Sanity Restored
Posted on November 1, 2010
It was a pretty busy weekend here in our nation’s capital.
Jon Stewart brought his comedy routine to the National Mall on Saturday (along with Stephen Colbert). Thousands of runners ran around the monuments on Sunday morning for the Marine Corps Marathon. And it seemed liked thousands of little kids came around my house for some quality trick-or-treating on Sunday night.
I took my dog (Noodle the Poodle) for a walk into the Restore Sanity crowd on a beautiful Saturday afternoon, and I was struck by the crowd that marched in the opposite of lock-step around the Capitol grounds.
They were older than I thought they would be. From what I saw, most had graying hair. In fact, it seemed as if they were the ones who had been to Woodstock forty years ago, but had grown up, got a job, were now facing their retirement and they had a look on their face like they had just told their kids that smoking pot was bad for them.
They all carried smirks on their faces, which were reflected by the smirks on their signs. They were the walking, talking, smirking examples of irony unbound.
They weren’t mad enough to be tea-partiers, and they weren’t poor enough to be marching for jobs. They were just self-satisfied enough to afford to be able to travel to Washington and protest, in a self-mocking way.
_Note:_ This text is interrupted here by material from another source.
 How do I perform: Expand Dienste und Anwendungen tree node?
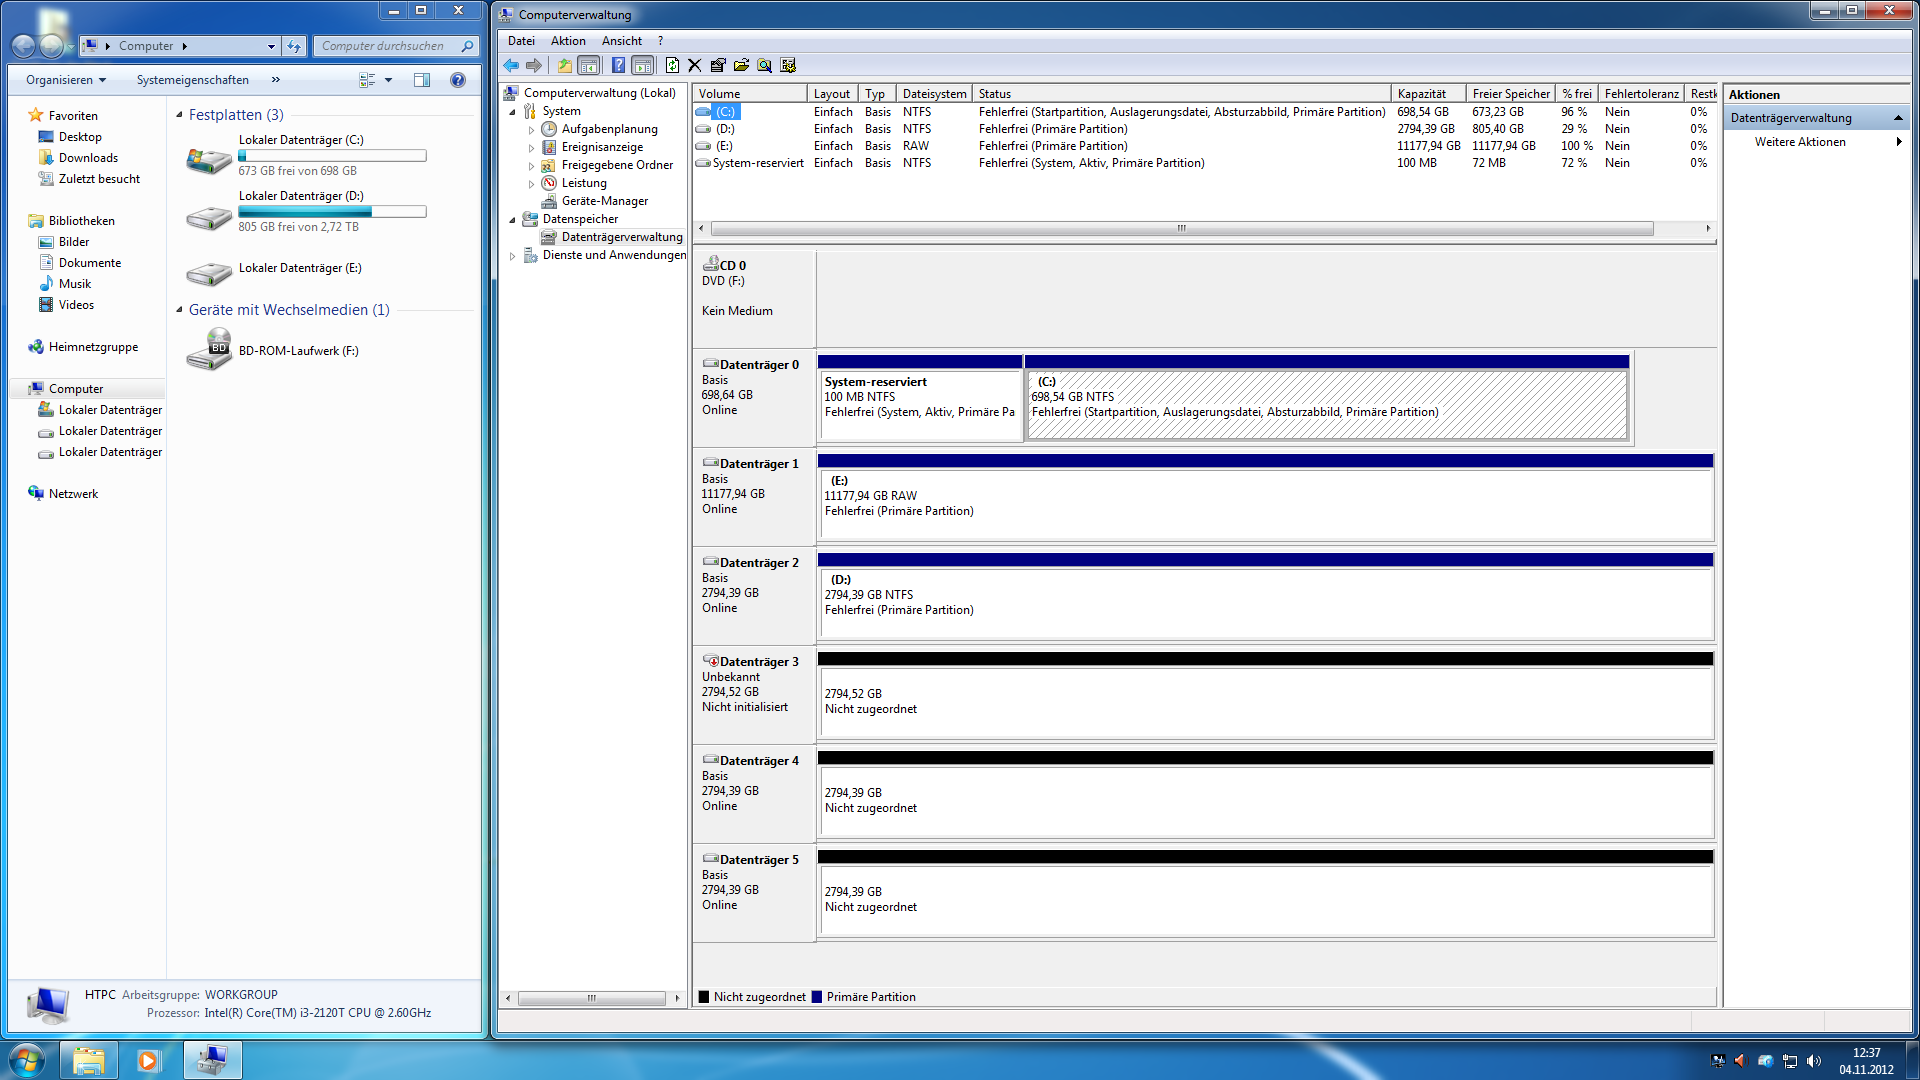513,256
I overhead one woman who had a “Feingold for Senate” sticker on her jacket, say to another “protestor”, “I sure hope Russ wins.” Not many votes for Russ in Washington D.C., lady. If you cared that much for old Russ, maybe you should have stayed home and walked some precincts for him.
The Restore Sanity crowd was very heterogeneous in the sense, that everyone in the crowd had a different way to express their smugness. It represented all kinds of different political viewpoints and races and creeds, as long as you were a white Democrat who didn’t wear your religion on a sleeve.
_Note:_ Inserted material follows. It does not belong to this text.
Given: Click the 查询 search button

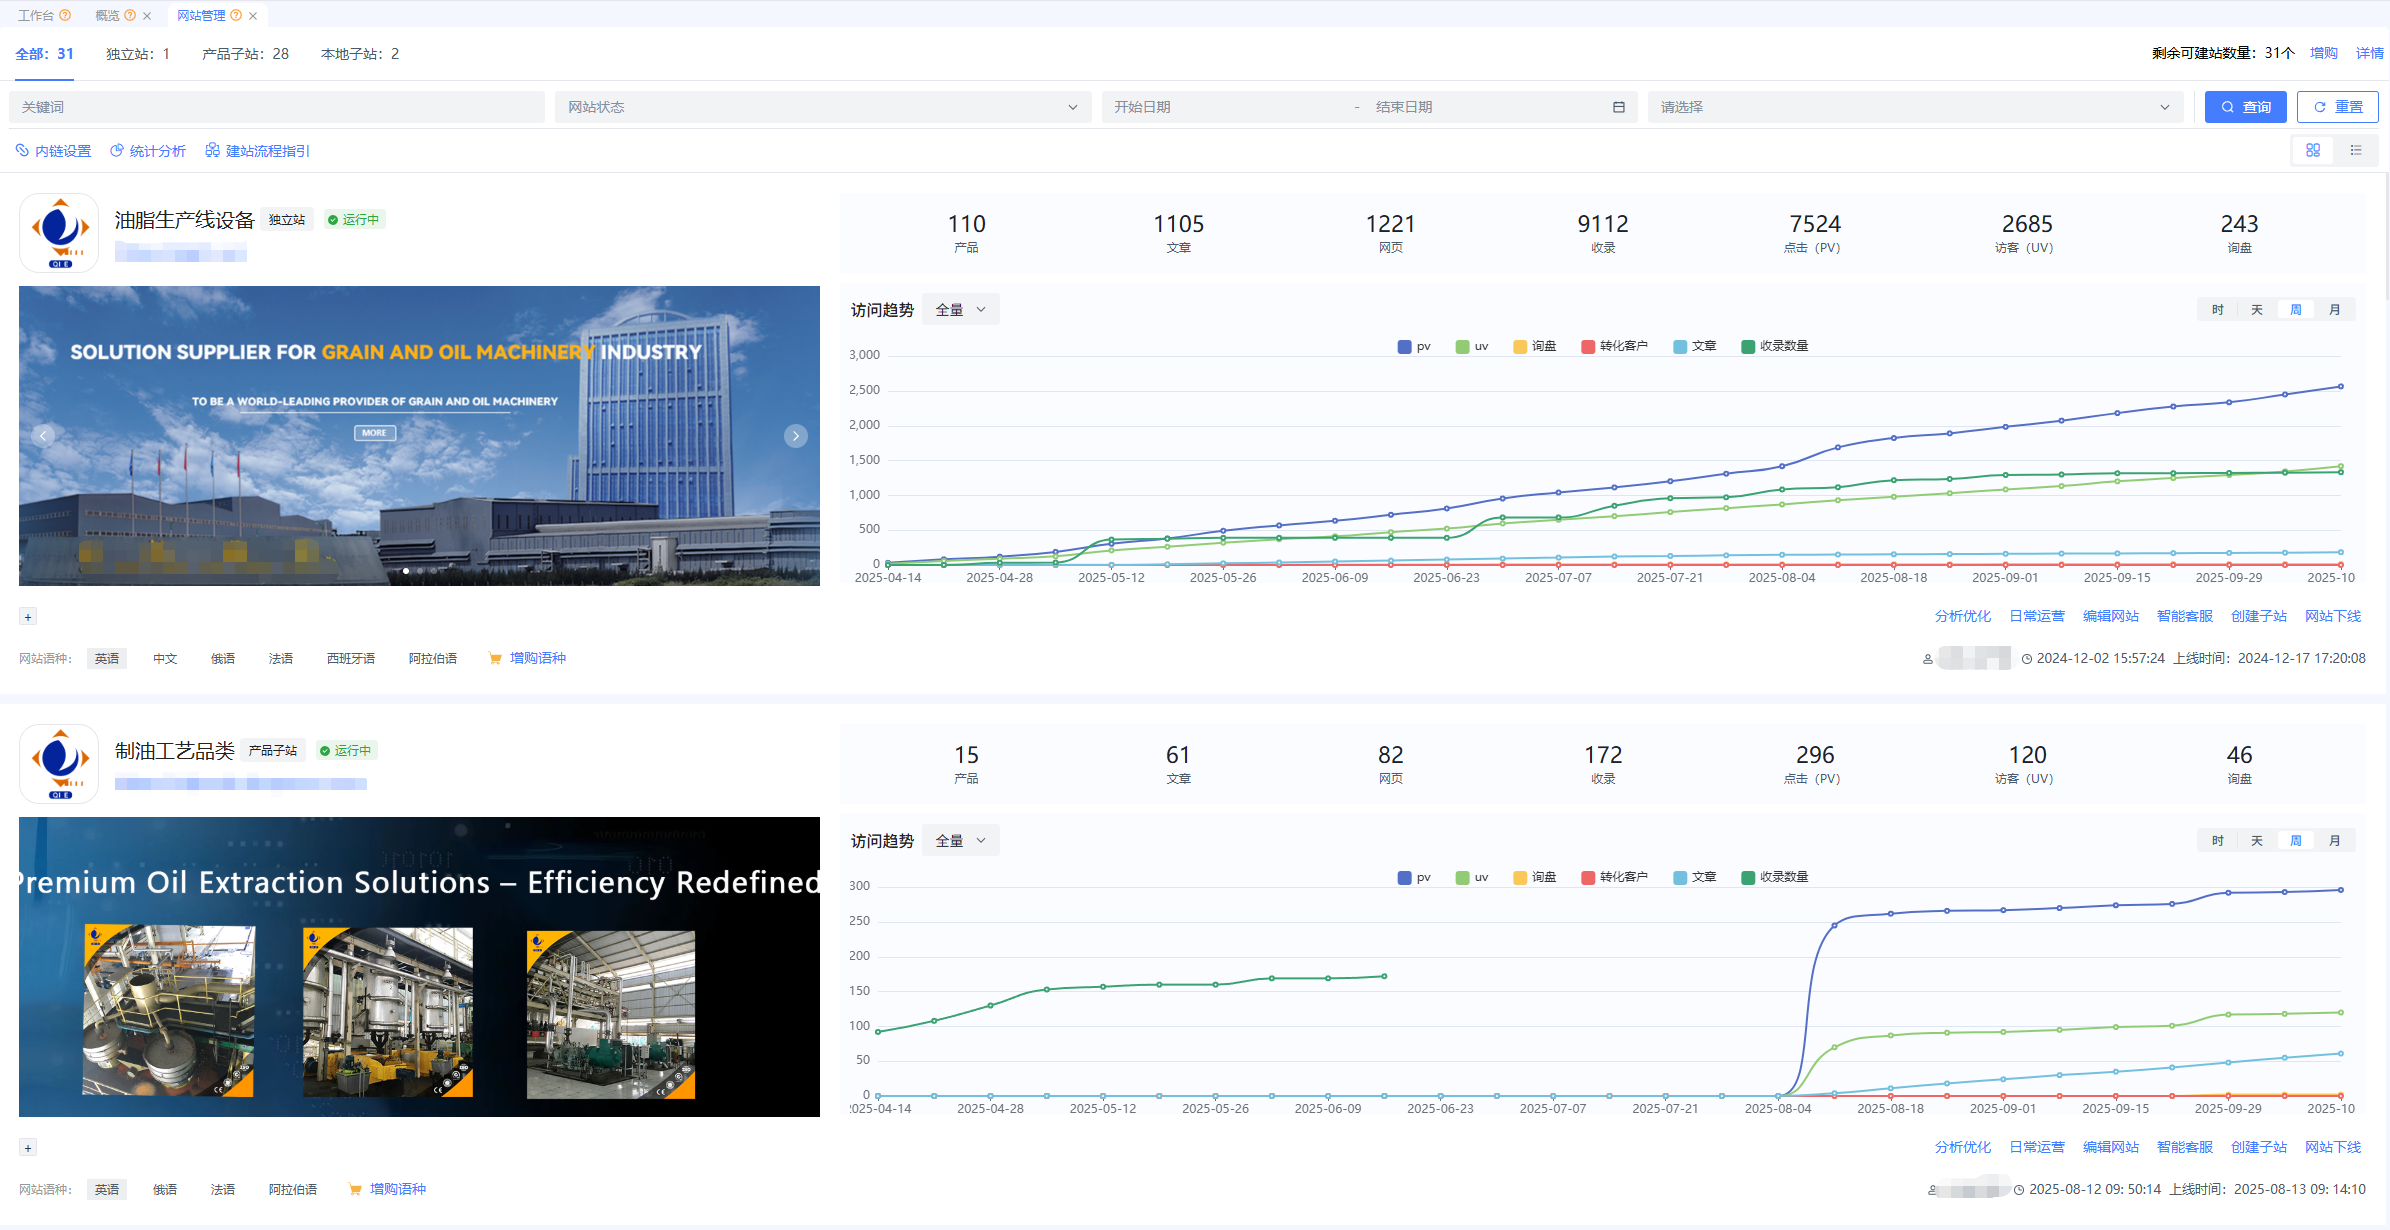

Stewart likes to blame Washington for the lack of civility in the political discourse. To that I would make one observation: This is not a Washington problem. This is caused chiefly by cable shows that emanate from New York. Olbermann, Maddow, O’Reilly, Beck and Hannity, Rush and Ed Schultz all do their shows from the Big Apple, not from Washington D.C. In fact, the shows that originate from D.C., like Brett Baier, Chris Matthews, Wolf Blitzer, all tend to have more balanced presentations than the New York centric blabfests. If Cable is the problem, it is because the cable programs are coming from New York, not from D.C.
But I digress.
I am not sure how many of the marathoners came out to the previous days protest, but my guess is not many. The Marine Corps marathon is not for sissies. While it isn’t as hard as say, the Boston Marathon (I don’t have personal experience in Boston, but I did run the Marine Corps once), it is still a pretty hard track. There isn’t a lot of time for irony in a marathon, and the marathoners I talked to the night before were excited and a bit nervous. Any time to start a 26.2 mile run, you have to be a bit nervous.
For the kids, it is all about the anticipation. And walking up and down the street, asking for treats or promising tricks, can be exhausting. Kind of like asking for campaign contributions.
Halloween came two full days before the election, but for the Democrats, this marathon campaign is not going to end well for them.
The voters think that the best way to restore sanity to Washington is to vote the Democrats out of office. And that is what is going to happen tomorrow.